Из первых шестнадцати моряков «Пандоры» за два года мы потеряли девять — из-за болезней и в сражениях. Из десяти пришедших — ещё семерых. Наши теперешние одиннадцать вошли в состав отряда этрусков, чей командир, которому хоть и было за пятьдесят, был тот ещё драчун с кулаками, как якорные узлы, и ляжками, как у вола. Он мог поднять мула — так говорили, хотя я никогда этого не видел.
— Скоро прольётся железный дождь, парни. Теснее ряды, тогда, может быть, уцелеете и завтра поимеете бабёнку.
Строй выступил, прикрываясь щитами. Мы очень боялись форта Лабдал, но он пал, едва началась атака. Мы хлынули вперёд. Земля была сырая, дорога шла в гору; встречались сухие участки и ущелья. В некотором роде это было даже хуже открытой местности. Ветки цеплялись за щиты, хворост хватал за ноги, невозможно было сохранить строй. Останавливались целые подразделения, чтобы перестроиться. Возникали бреши, заполняемые группами с флангов или с тыла. Впереди мы видели огни и слышали крики.
И вот темноту прорезал свист. Появились три разведчика, произнесли пароль — «Афина Защитница» — и были препровождены к Демосфену, чей походный командный пункт находился где-то справа от нас. Наш бравый этруск бросился искать его. Пока его не было, люди жадно пили воду и поглощали пайки. Наконец он вернулся. Первая оборонительная позиция находилась впереди на расстоянии в четверть мили. Это каменное укрепление с частоколом. Были подготовлены брёвна и формы для строительства стены. Противник поджёг их — это пламя мы и видели. Сухое дерево горело слишком быстро. Оставшиеся брёвна наши парни растащили. Но противник не уходил, он ждал. Разведчики — закалённые ребята с почерневшими лицами, на головах фетровые шапки, в руках колющее оружие и лакедемонский серп. Они устали, были напуганы, хотели вина. А кто не хотел?
Мы с Лионом построили наши две шеренги по пять и шесть человек. Мы с ним шли впереди. Было очень жарко, пот струйками лился из-под доспехов. Слышно было, как он капает на известняк, словно собачья моча. Когда мы выжимали подшлемники, вода текла, как из губки. Один моряк хотел бросить свой шлем в канаву, но этруск схватил его за руку:
— Охота, чтоб тебе мозги вышибли?
Лион не разрешал нашим людям отвязывать нагрудные пластины. Отдыхать разрешалось лишь стоя на одном колене.
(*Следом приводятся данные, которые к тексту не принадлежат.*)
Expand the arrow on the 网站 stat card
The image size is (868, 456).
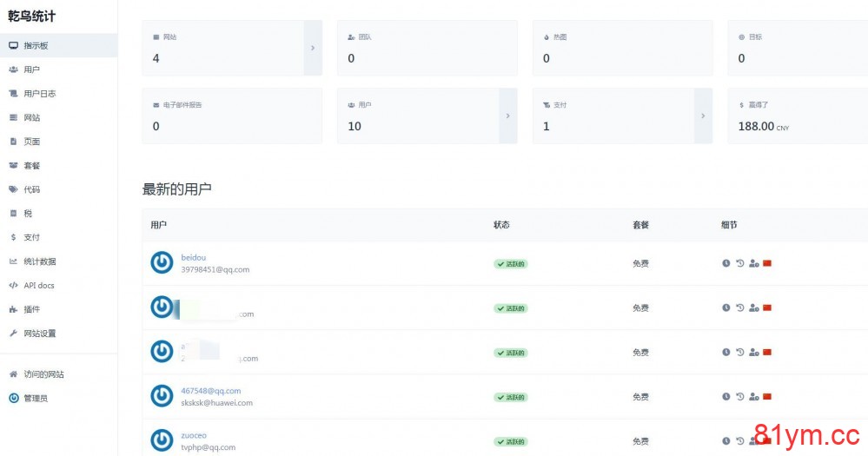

Дозволялось пить вино. Мы все нуждались в нём. Теперь к нам подкрадывался страх. Когда мехи с вином передавали из рук в руки, жидкость булькала в их недрах, издавая звук, похожий на плеск воды, разбивающейся у подошвы утёса. Каждый залпом вливал в себя глоток жидкой храбрости, которой никогда не бывает достаточно. От быстроты, с какой вино вливалось в наши глотки, захватывало дух — это ощущение знакомо любому солдату. Они молились богам, перебирая амулеты, подвешенные к внутренней стороне щита, твердили заклинания.
— Что бы ни случилось, не разбегайтесь. Щит к щиту всю дорогу, до вершины.
Лион собрал возле себя наших одиннадцать солдат.
— Кто побежит, сначала пусть увидит меня мёртвым.